No dia 5 de novembro de 1973, o jovem vereador Geraldo Alckmin escreveu uma carta pedindo que o “3º Governo Revolucionário” aprovasse o pagamento de 13º salário para funcionários públicos. A carta tinha fé numa boa decisão do “ínclito Presidente Médici , que tem se mostrado sensível aos problemas sociais, trabalhistas e previdenciários dos que trabalham para a grandeza do Brasil". Segundo o dicionário Michaelis, “ínclito” significa “notável por seus méritos e qualidades excepcionais”.

A carta foi publicada por Caio Junqueira no jornal Valor Econômico. Ao consultar colegas de Alckmin naquele tempo, Caio ouviu que o então vereador era avesso a abstrações ideológicas. Ele mantinha bom diálogo com quem fosse preciso, desde que isto o ajudasse a resolver problemas de ordem prática.

Na mesma época, Covas estava cassado. FHC e Serra viviam no exílio. Além de Alckmin, Franco Montoro era o outro grão-tucano paulista que podia concorrer nas eleições daquele início de anos 1970. Coincidência ou não, Montoro foi o mestre de Geraldo Alckmin na política, segundo o próprio. Outra semelhança é que os dois nunca estiveram ligados à esquerda. Muito pelo contrário: são tucanos conservadores.

Tucanos conservadores? Sim. Como o próprio Montoro escreve no texto “Social democracia e democracia cristã”, de 1990, muitas ideologias estavam presentes na fundação do PSDB, como democracia cristã, liberalismo progressista e socialdemocracia. Durante toda a sua carreira, Montoro se descreveu como democrata cristão e era aceito como tal.

A democracia cristã é especialmente forte na Europa Continental – ou seja, na Alemanha, Espanha, Itália etc. Em comparação com o conservadorismo dos EUA e Reino Unido, a democracia cristã é menos cética em relação à democracia e abre espaço para um papel maior do Estado na economia.

Após as disputas nacionais contra o PT, a esquerda tucana diminui. Muitos dizem que sumiu. Hoje, o PSDB é um dos partidos que integram a Internacional Democrata de Centro, também conhecida por seu nome original: Internacional Democrata Cristã. A filiação internacional do PSDB é importante porque indica a quem o partido quer associar suas ideias, assim como os partidos que querem associar suas ideias às do PSDB.

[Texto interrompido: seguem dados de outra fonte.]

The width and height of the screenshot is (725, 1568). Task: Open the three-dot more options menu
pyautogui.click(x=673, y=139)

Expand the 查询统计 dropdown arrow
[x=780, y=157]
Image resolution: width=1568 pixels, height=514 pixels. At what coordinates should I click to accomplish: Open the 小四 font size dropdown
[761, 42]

Nessa Internacional Democrata de Centro, a centro-direita domina. Um dos principais membros é a União Democrata Cristã, de Angela Merkel. Outro é o Partido Social Democrata, de Portugal, que adota como logomarca uma insuspeita seta apontando para a direita.

E Geraldo Alckmin? Onde ele entra nesta história? Alckmin saiu da política de Pindamonhangaba como afilhado político de Franco Montoro. Em seu primeiro mandato como deputado estadual, foi líder do governo Montoro na ALESP. Após o fim do mandato, o padrinho passa a trabalhar para que o afilhado ocupe o seu espaço dentro do partido.

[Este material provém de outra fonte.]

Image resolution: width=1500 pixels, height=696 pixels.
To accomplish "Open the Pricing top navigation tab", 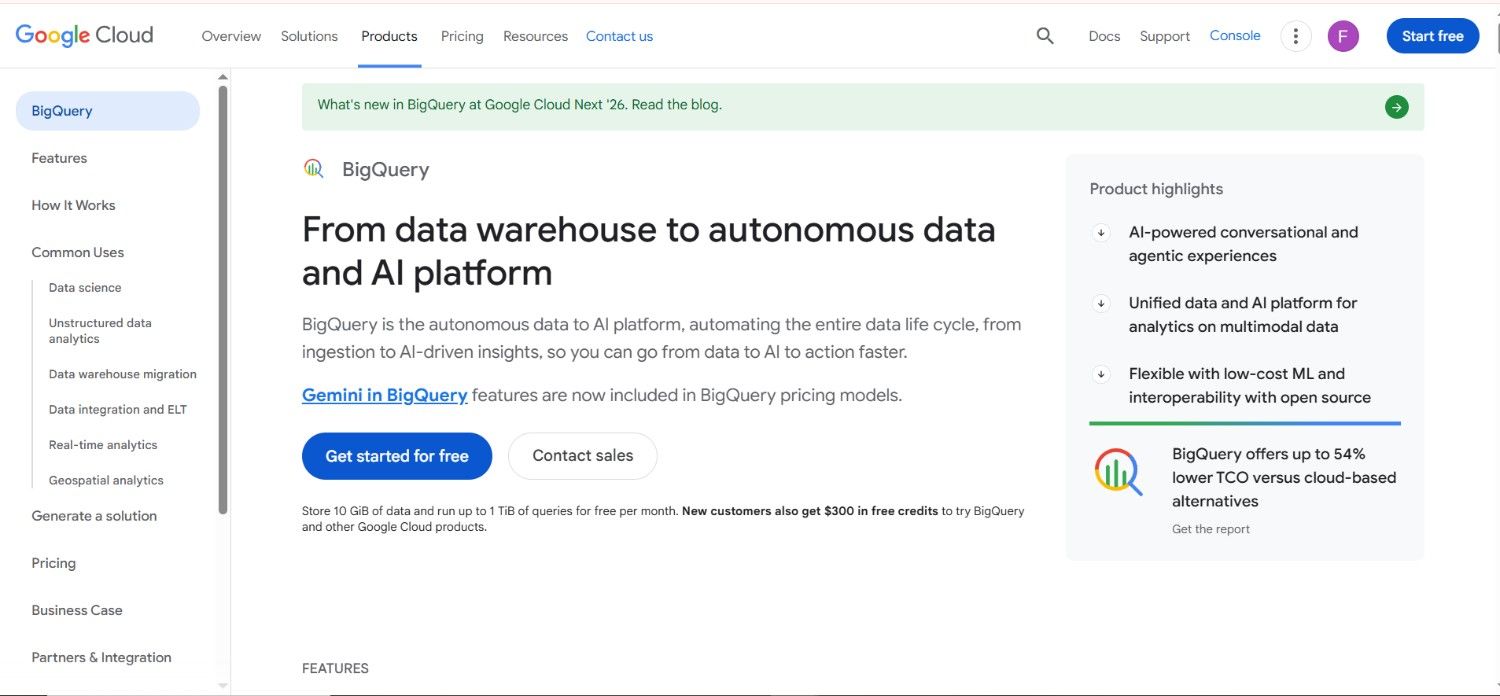I will coord(462,36).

Depois de alguns anos como presidente do PSDB-SP, Alckmin foi eleito vice-governador de São Paulo e, após a morte de Mário Covas, tomou posse como governador.  Sua gestão foi marcada por pautas típicas de políticos conservadores: antes de tudo, porta-se como defensor da polícia, da lei e da ordem. Noutros assuntos, como gestão fiscal e costumes, o governador foi igualmente conservador.

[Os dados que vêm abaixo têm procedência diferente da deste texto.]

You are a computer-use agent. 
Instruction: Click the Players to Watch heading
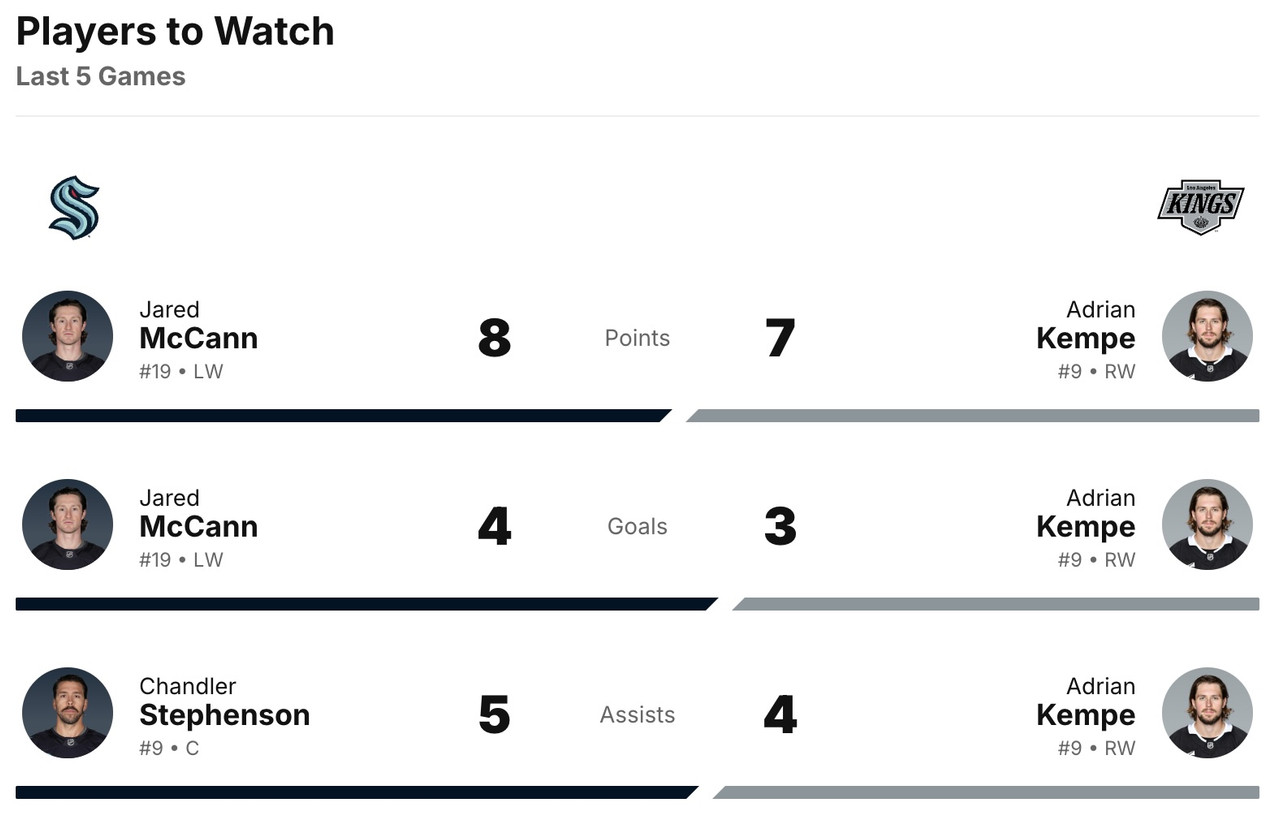click(x=175, y=32)
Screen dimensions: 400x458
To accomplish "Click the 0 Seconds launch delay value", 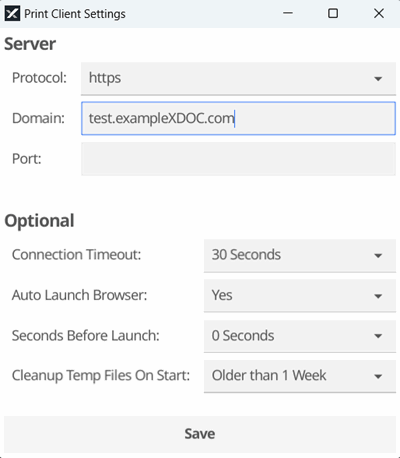I will [243, 335].
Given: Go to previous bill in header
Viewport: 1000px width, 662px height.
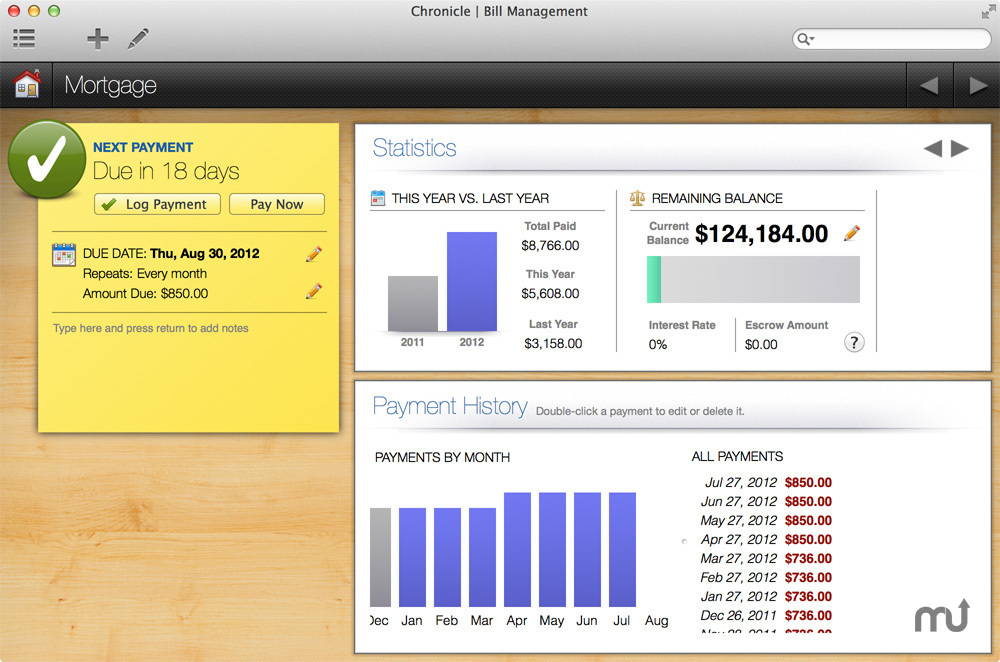Looking at the screenshot, I should pyautogui.click(x=929, y=86).
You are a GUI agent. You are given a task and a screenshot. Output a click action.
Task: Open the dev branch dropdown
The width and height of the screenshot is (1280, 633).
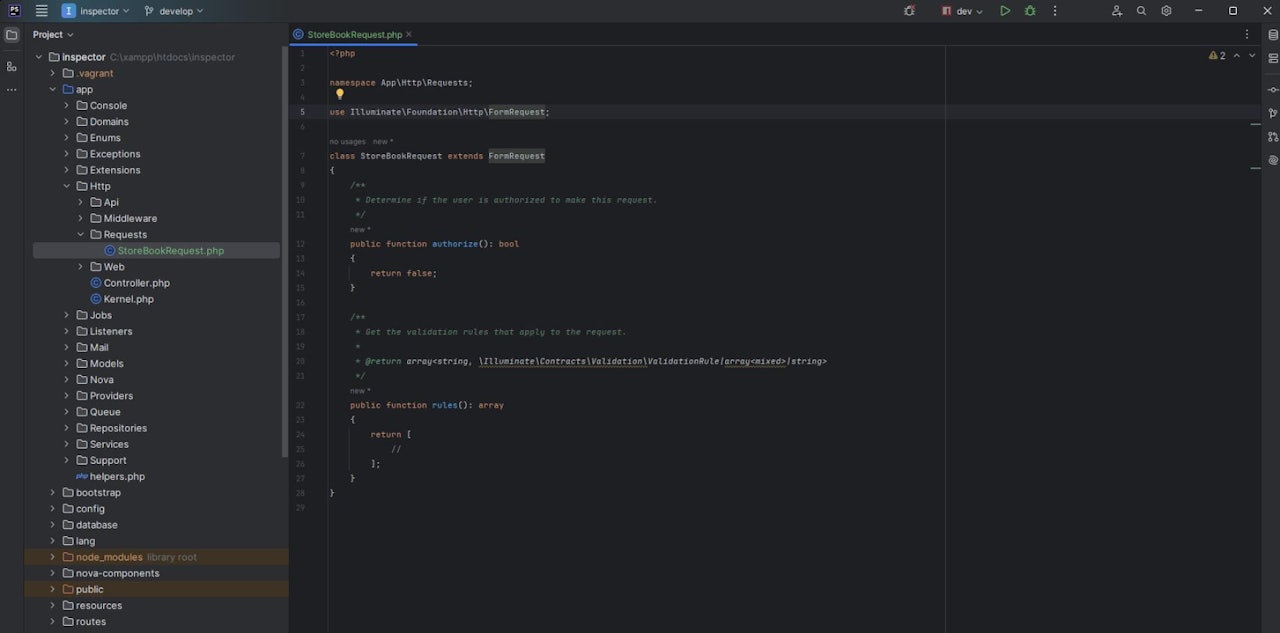tap(963, 10)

Alckmin é herdeiro direto de um político conservador, tem um discurso tema conservador e seu ex-partido é associado ao de Angela Merkel. Em relação à ideologia de Bolsonaro, que nome a coisa merece? Um bom começo de resposta surge quando adotamos os mesmos métodos e observamos quem, ao redor do mundo, associa a própria ideologia à de Bolsonaro. É especialmente interessante observar quem, na mesma Alemanha, aceita se associar ao presidente do Brasil. Quando chegamos nesse ponto, fica fácil entender porque o bolsonarismo associa Alckmin e o PSDB ao marxismo. A narrativa pode ser ridícula, mas a realidade é inconfessável.